Aim of the task>
Where the string "computer" appears in a line of the data, show that line.

Data extracts>
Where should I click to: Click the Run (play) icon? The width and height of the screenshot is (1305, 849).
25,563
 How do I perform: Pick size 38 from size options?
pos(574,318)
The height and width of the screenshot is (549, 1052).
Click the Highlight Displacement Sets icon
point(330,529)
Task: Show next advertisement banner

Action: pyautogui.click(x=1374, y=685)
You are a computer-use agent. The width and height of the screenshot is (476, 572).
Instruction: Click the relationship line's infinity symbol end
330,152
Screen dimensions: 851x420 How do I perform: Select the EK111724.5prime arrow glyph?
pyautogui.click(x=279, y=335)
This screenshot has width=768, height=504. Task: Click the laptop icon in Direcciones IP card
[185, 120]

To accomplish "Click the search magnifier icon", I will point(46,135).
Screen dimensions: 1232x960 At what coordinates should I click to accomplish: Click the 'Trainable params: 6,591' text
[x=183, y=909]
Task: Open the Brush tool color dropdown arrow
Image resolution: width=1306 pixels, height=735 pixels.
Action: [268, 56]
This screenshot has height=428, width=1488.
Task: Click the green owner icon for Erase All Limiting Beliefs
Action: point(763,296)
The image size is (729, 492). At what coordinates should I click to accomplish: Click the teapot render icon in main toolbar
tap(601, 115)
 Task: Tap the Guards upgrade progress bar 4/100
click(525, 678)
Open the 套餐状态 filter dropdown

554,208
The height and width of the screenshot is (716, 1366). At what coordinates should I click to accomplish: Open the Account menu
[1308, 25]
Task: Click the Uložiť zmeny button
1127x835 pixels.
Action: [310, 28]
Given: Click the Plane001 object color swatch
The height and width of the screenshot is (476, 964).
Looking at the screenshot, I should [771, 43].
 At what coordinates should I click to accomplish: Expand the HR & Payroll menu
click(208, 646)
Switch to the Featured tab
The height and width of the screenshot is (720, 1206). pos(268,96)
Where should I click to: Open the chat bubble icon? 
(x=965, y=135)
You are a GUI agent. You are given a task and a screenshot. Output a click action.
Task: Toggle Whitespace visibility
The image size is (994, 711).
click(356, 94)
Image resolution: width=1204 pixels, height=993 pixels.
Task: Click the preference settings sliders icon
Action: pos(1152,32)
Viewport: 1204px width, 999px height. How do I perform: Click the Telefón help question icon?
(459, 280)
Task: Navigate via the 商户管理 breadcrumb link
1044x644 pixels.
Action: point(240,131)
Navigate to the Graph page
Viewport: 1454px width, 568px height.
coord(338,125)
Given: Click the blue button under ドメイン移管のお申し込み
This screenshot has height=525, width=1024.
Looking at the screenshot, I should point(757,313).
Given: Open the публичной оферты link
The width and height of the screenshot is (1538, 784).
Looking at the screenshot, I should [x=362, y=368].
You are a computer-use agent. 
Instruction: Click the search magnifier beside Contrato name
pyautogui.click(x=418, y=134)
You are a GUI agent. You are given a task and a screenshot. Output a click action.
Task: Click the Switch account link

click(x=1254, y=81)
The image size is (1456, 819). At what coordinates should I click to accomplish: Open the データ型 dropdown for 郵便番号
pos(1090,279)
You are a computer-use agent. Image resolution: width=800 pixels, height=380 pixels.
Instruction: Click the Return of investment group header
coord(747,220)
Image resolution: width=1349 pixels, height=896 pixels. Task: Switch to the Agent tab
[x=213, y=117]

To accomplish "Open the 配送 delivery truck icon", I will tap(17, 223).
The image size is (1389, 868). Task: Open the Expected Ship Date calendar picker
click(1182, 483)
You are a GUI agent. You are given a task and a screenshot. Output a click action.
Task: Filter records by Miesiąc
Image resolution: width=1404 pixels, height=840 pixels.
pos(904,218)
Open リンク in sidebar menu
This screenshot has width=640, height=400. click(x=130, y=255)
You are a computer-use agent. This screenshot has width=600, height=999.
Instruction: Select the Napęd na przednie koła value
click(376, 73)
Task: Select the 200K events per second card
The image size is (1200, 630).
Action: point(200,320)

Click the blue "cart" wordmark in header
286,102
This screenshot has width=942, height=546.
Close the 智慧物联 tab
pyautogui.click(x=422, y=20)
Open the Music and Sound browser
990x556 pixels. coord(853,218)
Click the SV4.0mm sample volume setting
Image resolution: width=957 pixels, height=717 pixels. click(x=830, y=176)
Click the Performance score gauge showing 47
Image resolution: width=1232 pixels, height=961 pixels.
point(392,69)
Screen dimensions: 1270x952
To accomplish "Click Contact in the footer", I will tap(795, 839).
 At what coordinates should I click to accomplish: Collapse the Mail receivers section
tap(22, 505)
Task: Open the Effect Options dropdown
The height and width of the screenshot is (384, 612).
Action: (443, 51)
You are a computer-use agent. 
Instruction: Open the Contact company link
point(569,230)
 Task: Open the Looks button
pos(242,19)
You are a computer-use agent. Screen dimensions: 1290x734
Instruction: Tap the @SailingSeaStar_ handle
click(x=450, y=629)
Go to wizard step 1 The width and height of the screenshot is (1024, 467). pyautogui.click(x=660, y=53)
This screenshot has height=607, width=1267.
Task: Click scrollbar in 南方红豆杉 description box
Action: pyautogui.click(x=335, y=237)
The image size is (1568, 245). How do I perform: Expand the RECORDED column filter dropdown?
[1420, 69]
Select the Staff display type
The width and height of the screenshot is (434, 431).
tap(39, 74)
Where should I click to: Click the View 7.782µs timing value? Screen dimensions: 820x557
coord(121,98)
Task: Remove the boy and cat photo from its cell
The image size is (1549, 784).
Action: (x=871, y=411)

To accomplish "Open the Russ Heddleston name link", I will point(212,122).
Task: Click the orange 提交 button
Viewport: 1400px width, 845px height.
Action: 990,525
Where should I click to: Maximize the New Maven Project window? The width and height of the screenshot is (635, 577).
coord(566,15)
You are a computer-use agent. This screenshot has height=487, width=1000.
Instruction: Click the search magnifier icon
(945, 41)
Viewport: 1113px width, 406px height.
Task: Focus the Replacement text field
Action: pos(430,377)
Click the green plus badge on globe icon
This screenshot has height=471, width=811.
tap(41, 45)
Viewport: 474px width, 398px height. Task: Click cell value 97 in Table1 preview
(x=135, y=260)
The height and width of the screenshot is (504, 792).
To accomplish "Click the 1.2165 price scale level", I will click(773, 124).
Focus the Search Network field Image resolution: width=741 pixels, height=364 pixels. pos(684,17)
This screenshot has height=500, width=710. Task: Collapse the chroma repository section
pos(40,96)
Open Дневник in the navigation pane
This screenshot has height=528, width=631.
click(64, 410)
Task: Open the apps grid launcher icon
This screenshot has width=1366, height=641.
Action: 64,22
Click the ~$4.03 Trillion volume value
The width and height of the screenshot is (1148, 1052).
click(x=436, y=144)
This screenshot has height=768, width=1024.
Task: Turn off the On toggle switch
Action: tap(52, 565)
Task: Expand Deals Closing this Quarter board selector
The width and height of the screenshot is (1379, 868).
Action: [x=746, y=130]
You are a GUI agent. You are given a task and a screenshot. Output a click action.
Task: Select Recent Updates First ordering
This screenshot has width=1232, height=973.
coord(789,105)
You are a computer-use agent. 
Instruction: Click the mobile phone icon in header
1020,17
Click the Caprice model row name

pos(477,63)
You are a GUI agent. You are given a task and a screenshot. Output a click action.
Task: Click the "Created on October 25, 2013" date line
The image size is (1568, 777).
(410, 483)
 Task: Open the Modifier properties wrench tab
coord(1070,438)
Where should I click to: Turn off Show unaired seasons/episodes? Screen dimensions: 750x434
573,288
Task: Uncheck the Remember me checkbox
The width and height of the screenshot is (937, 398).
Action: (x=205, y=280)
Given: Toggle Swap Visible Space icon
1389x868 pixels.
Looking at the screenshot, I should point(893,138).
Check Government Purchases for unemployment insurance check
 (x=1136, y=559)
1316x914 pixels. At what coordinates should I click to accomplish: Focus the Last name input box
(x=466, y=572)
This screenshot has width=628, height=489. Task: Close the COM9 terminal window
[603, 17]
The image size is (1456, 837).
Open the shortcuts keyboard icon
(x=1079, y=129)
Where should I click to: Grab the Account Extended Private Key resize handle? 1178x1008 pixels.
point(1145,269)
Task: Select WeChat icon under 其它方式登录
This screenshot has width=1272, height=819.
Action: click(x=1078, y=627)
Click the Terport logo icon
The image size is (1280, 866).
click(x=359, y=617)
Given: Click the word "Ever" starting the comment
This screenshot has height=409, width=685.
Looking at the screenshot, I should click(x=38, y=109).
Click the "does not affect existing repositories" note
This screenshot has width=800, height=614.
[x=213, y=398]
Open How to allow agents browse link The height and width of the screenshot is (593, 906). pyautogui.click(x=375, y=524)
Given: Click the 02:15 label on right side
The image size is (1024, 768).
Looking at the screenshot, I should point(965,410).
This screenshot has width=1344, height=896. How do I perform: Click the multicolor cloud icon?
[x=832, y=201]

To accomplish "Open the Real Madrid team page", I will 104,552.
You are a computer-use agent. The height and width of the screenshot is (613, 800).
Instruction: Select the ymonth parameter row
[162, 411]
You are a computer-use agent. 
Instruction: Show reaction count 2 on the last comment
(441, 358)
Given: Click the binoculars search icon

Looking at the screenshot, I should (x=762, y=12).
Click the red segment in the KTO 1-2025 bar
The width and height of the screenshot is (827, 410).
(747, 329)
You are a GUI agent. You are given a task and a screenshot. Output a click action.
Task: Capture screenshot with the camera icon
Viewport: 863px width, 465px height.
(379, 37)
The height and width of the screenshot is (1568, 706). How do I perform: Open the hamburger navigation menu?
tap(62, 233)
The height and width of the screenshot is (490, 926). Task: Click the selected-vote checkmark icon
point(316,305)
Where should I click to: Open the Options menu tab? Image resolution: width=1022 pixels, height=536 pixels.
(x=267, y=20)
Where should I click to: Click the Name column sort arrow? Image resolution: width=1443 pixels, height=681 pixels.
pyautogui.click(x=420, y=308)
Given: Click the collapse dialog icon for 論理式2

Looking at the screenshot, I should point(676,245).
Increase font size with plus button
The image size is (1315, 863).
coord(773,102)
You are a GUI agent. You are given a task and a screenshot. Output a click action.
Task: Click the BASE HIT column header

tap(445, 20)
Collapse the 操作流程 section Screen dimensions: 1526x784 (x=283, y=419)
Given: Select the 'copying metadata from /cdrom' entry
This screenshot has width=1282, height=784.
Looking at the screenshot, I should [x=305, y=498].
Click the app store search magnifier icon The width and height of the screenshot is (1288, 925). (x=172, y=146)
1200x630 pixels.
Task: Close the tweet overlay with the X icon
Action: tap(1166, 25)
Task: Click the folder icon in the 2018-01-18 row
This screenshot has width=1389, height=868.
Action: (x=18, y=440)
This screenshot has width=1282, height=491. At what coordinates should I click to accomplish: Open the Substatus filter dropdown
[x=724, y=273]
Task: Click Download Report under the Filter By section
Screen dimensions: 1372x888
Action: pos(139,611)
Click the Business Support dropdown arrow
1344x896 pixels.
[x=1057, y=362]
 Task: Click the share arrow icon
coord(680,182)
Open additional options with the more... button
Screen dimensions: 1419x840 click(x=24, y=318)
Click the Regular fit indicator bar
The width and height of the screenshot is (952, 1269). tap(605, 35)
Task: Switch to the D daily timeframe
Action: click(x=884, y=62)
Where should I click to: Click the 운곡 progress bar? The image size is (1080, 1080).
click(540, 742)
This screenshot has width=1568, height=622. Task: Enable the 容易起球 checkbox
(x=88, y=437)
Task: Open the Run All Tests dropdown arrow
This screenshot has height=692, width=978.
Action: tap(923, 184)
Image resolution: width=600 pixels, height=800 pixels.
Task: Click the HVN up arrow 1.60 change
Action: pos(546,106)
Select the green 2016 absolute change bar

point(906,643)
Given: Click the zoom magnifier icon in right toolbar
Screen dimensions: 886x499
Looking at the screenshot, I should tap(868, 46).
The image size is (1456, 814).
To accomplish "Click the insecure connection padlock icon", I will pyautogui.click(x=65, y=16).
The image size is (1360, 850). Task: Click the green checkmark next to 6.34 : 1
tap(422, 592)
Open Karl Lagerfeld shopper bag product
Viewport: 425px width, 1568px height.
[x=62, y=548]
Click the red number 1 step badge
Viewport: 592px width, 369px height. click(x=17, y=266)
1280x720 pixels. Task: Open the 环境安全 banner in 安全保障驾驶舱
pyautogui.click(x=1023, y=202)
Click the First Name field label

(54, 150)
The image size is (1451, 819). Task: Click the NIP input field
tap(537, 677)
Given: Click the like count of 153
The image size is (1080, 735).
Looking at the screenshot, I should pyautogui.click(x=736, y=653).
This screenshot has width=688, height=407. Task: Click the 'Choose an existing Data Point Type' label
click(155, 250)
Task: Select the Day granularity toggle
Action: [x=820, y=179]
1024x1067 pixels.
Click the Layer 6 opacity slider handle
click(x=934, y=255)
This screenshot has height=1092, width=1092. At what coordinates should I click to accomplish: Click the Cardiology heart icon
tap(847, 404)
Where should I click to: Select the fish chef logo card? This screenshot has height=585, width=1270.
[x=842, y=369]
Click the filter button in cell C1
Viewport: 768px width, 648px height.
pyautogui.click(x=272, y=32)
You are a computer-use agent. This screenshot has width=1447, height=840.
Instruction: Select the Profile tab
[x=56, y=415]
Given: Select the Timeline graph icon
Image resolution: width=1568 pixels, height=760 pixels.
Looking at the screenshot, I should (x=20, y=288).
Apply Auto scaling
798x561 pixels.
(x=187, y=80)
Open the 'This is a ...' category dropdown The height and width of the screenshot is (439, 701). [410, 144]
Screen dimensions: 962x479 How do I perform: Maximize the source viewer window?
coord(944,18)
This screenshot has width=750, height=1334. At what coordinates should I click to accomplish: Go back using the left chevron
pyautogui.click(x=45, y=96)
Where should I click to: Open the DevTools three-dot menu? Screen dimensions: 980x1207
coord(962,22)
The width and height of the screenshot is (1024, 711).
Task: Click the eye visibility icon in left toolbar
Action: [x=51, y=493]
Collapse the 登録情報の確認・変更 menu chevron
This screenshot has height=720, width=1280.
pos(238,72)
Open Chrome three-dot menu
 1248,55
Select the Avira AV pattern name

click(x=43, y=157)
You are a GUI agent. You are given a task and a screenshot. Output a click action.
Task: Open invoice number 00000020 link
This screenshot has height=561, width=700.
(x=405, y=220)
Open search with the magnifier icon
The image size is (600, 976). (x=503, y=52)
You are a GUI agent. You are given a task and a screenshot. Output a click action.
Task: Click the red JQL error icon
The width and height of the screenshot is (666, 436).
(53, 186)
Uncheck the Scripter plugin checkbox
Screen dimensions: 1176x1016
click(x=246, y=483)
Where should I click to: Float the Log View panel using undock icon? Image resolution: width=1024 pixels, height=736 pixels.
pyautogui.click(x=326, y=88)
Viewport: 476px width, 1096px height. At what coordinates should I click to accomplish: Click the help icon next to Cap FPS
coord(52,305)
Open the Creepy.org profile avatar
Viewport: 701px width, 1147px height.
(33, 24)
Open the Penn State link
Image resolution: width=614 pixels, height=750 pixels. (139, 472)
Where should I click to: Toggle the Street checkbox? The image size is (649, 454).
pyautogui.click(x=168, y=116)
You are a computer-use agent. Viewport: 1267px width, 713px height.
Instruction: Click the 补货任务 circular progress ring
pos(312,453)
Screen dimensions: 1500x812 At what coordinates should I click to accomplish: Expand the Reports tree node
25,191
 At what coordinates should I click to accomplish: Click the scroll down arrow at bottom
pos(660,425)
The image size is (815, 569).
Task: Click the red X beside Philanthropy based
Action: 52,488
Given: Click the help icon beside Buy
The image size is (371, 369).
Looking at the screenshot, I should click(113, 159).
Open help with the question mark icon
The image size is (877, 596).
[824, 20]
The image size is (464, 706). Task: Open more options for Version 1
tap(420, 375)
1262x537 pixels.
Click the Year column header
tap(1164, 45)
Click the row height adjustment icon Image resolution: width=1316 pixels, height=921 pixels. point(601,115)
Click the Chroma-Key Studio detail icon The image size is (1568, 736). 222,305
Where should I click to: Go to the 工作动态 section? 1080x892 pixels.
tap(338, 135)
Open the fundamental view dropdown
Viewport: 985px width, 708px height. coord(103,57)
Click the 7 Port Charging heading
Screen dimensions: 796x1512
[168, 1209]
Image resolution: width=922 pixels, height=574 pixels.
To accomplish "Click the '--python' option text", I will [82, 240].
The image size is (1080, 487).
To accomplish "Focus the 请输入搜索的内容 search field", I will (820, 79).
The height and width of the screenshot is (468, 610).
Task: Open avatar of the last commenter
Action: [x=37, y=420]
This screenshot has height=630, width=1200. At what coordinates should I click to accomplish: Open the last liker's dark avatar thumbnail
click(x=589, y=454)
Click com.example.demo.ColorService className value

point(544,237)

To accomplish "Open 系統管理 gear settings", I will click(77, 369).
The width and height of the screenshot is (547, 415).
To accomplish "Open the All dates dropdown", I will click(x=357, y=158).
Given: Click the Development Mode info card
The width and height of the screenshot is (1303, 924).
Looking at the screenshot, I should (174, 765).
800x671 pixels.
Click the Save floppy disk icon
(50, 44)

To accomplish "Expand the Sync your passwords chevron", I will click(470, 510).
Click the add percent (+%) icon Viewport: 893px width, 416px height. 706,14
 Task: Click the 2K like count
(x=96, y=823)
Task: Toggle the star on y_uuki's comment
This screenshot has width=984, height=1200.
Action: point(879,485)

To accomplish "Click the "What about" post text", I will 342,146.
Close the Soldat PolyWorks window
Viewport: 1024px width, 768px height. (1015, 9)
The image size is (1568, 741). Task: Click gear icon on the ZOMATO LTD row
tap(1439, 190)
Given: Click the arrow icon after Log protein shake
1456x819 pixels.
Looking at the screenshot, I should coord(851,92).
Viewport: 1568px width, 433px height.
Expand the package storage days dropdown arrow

Result below>
You are a computer-use agent. The width and height of the screenshot is (476, 572).
You are a computer-use agent. 
You are a computer-use agent. Image resolution: width=800 pixels, height=380 pixels.
You are a computer-use agent. This screenshot has width=600, height=999.
You are a computer-use agent. 
You are a computer-use agent. Screen dimensions: 1290x734
You are a computer-use agent. This screenshot has height=487, width=1000.
You are a computer-use agent. 
You are a computer-use agent. The height and width of the screenshot is (613, 800).
You are a computer-use agent. 
You are a computer-use agent. This screenshot has width=1447, height=840.
You are a computer-use agent. Viewport: 1267px width, 713px height.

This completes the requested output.